Sunday, May 9, 2010

Where to eat? Our first night in New York



On a cold and wet Monday, Bleecker Street in Greenwich Village is looking far from the appealing, vibrant area that was described to us. Students mill around neon-lit entrances to pubs that reek of stale beer. Minetta Tavern, our planned destination, looks closed but the door opens to reveal a venue too crowded to fit us in anyway.

But, a few doors up MacDougal Street, we find Hummus Place. It's small and dimly lit but it looks inviting: the "Zagat Rated" sticker and only one empty table seal the deal.

It is tiny inside: barely three metres wide and a kitchen area that is almost the same size as the dining room mean that this place truly fits the cliche of "shoebox-sized". It seats about 24 people, with two-person tables dominating. The simple decor - just a few coloured platters on the wall - mean there is little distraction from the excellent food.

As the name suggests, this is a specialist venue. Of the eight entrees (mains), four are hummus-based. But don't be put off - this is hummus like you've never had before. It is gloriously thick, with a rich, complex layering of flavours that puts supermarket versions to shame. It is served with a basket of puffy, home-baked pita bread that will be replenished as often as you need. Hummus masabacha ($6.95) is plain hummus, topped with whole chickpeas and a dusting of paprika. Other hummus dishes come topped with whole fava beans and a boiled egg, tahini or sauteed mushrooms and onions. The unadorned version allows the pure flavours to shine through, but the caramelised mushrooms and onions add an extra layer that offsets the richness of the creamy hummus.

Before you get to hummus though, be sure to sample some of the five appetisers (entrees) on offer.
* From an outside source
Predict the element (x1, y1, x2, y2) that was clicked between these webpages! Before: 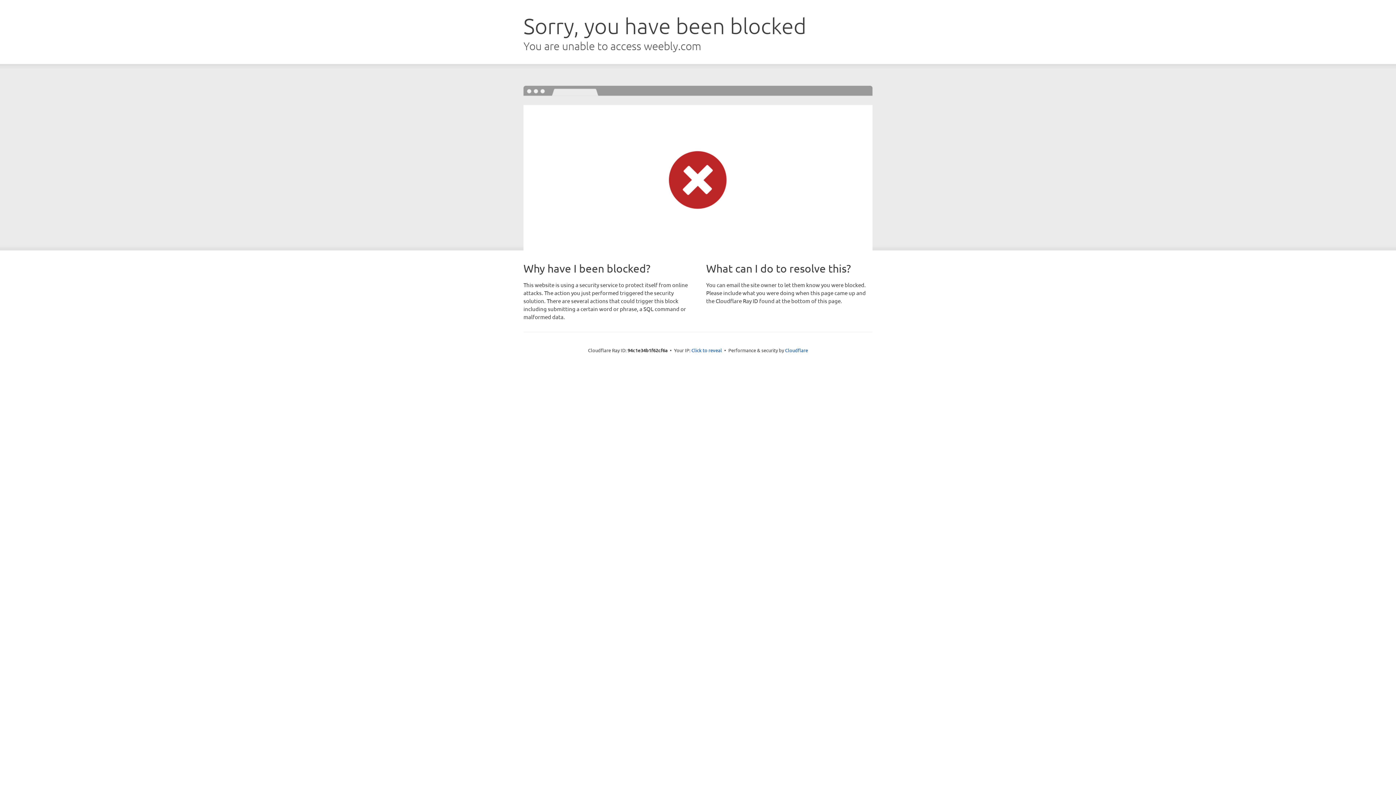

Labane ($3.95) - a dish of strained yoghurt cheese with za'atar and olive oil - is a dish that sounds simple - perhaps even off-putting to some - on paper. But the description does not do it justice: the texture is similar to that of thick, whipped cream without the heaviness, and there is an underlying flavour reminiscent of spring in its fresh lightness. This sublime dish is perfect in every way and it is impossible to stop at just one scoop.

The roasted eggplant ($3.95), topped with tahini and lemon dressing, is also worth trying: the eggplant melts in the mouth, while the tahini topping adds a subtle smokiness.

Another specialty of Hummus Place is the shakshuka ($7.95), a rich stew of tomatoes, roasted capsicum, onions and eggplants topped with two fried (organic) eggs. This is a hearty and satisfying dish, yet it doesn't leave you feeling heavy or full afterwards.

There is a dinner special served Sunday to Thursday, with two appetisers, two entrees and a bottle of house wine (from Israel) for $39.95, which is a great way to sample the menu.

A place that is essentially a one-dish show might not sound lucrative but Hummus Place is now a mini-empire with five venues. But small can be good: this is a place that has its eye firmly on its product and has perfected it to the finest degree.

Hummus Place
99 MacDougal St (Bleecker St)
West Village
Also at four other locations: see
www.hummusplace.com for more details.